The following is the summary of the Swiss National League in the 1953–54 football season, both Nationalliga A and Nationalliga B. This was the 57th season of top-tier and the 56th season of second-tier football in Switzerland.

==Overview==
The Swiss Football Association (ASF/SFV) had 28 member clubs at this time which were divided into two divisions of 14 teams each. The teams played a double round-robin to decide their table positions.
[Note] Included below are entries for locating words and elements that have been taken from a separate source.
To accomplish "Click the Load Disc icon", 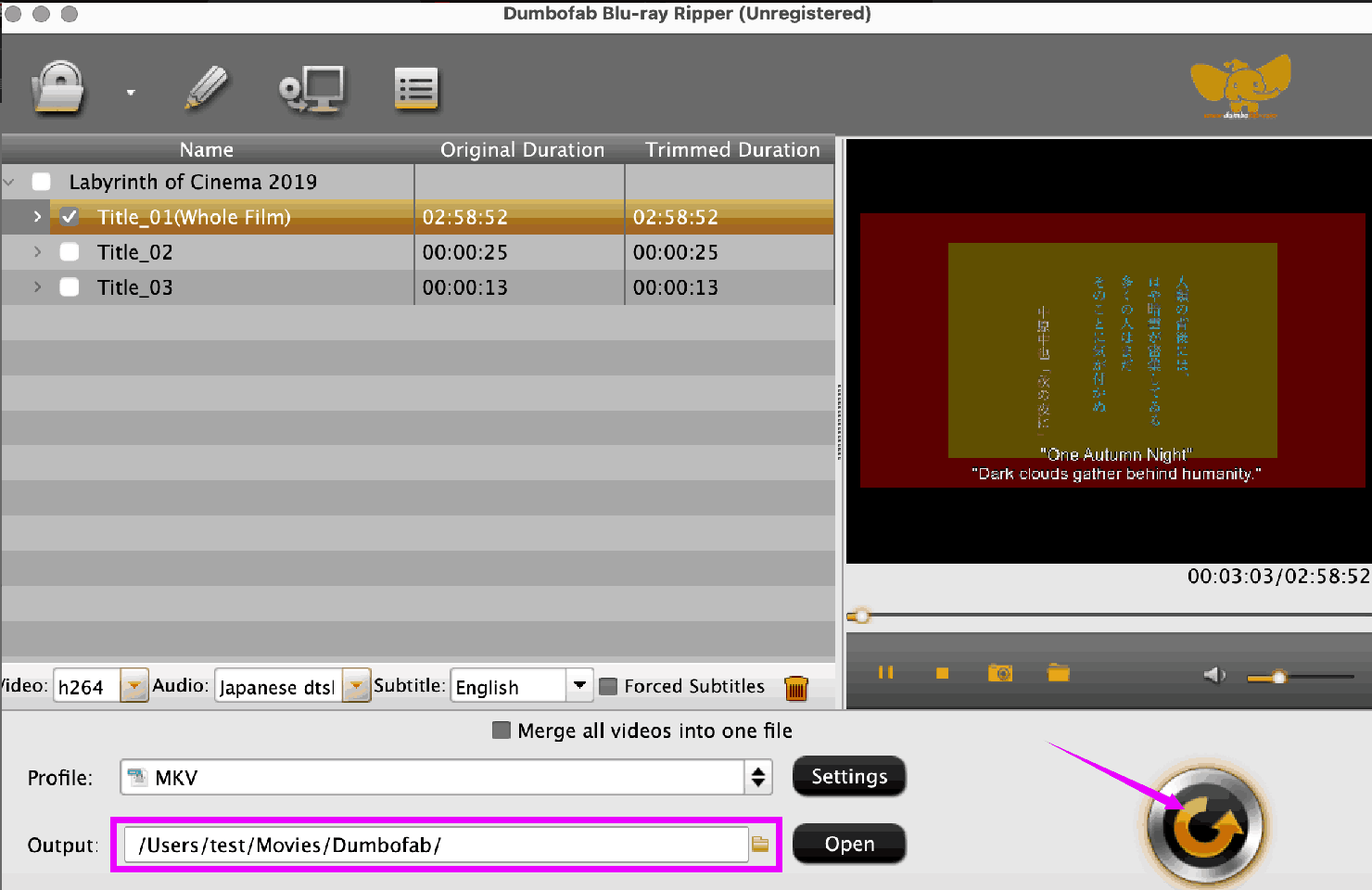I will 58,89.
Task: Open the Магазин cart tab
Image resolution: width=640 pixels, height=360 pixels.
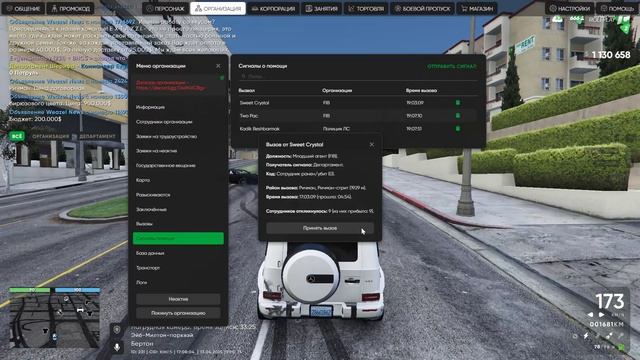Action: pos(477,9)
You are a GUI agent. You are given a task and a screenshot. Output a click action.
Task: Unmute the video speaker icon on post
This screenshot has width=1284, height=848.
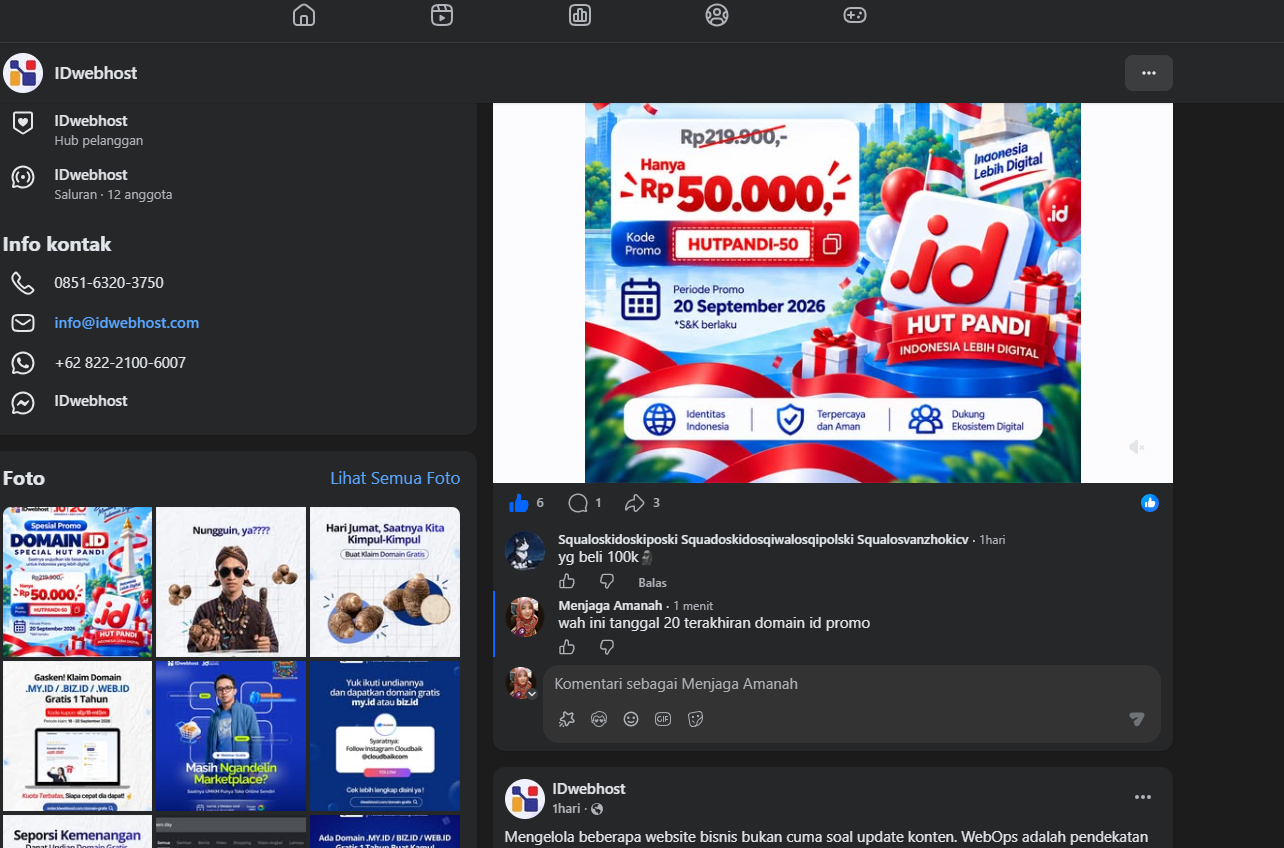point(1137,447)
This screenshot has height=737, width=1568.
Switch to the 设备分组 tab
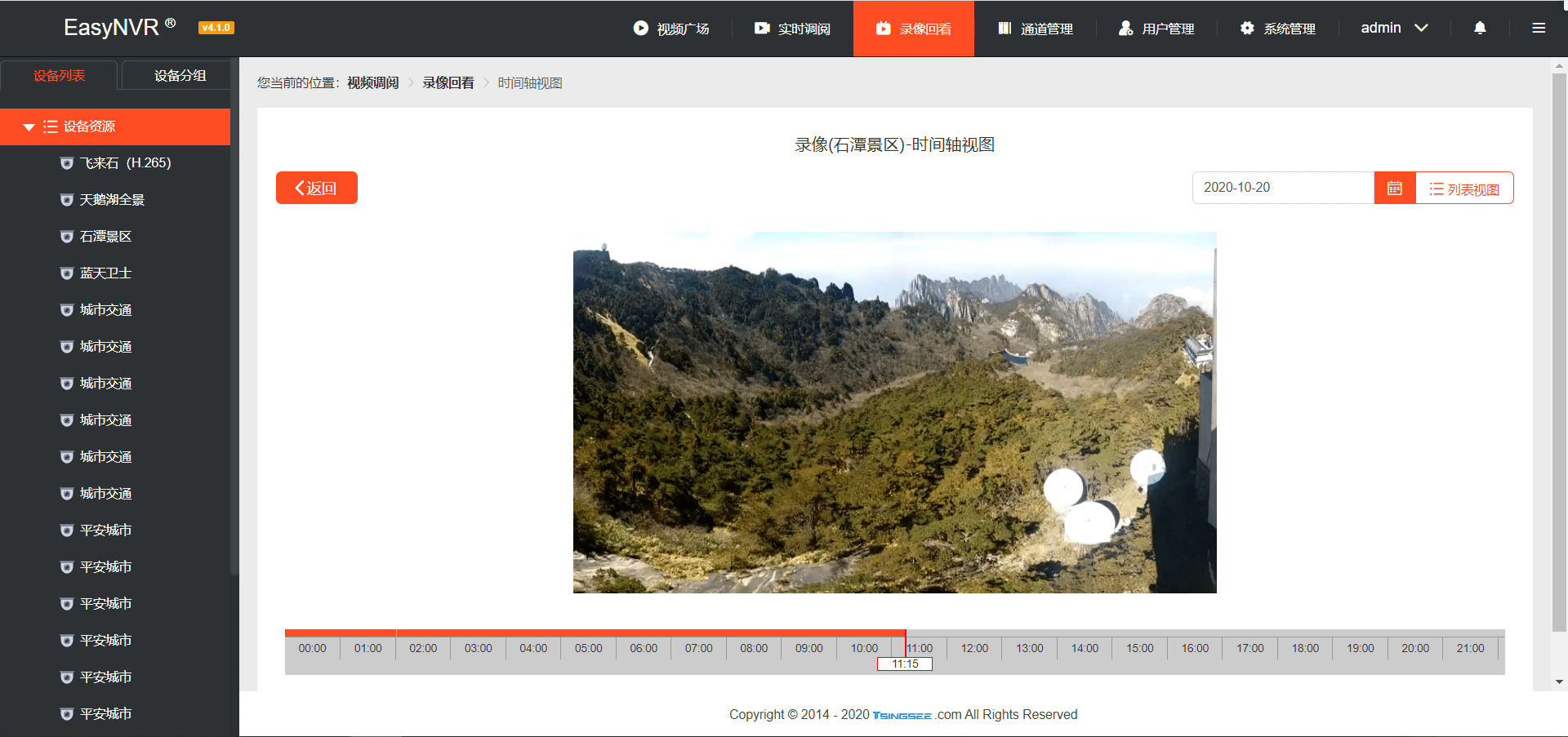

Two points were awarded for a win and one point was awarded for a draw. The top tier (NLA) was contested by the top 12 teams from the previous season and the two newly promoted teams Luzern and Biel-Bienne. The last two teams in the league table at the end of the season were to be relegated.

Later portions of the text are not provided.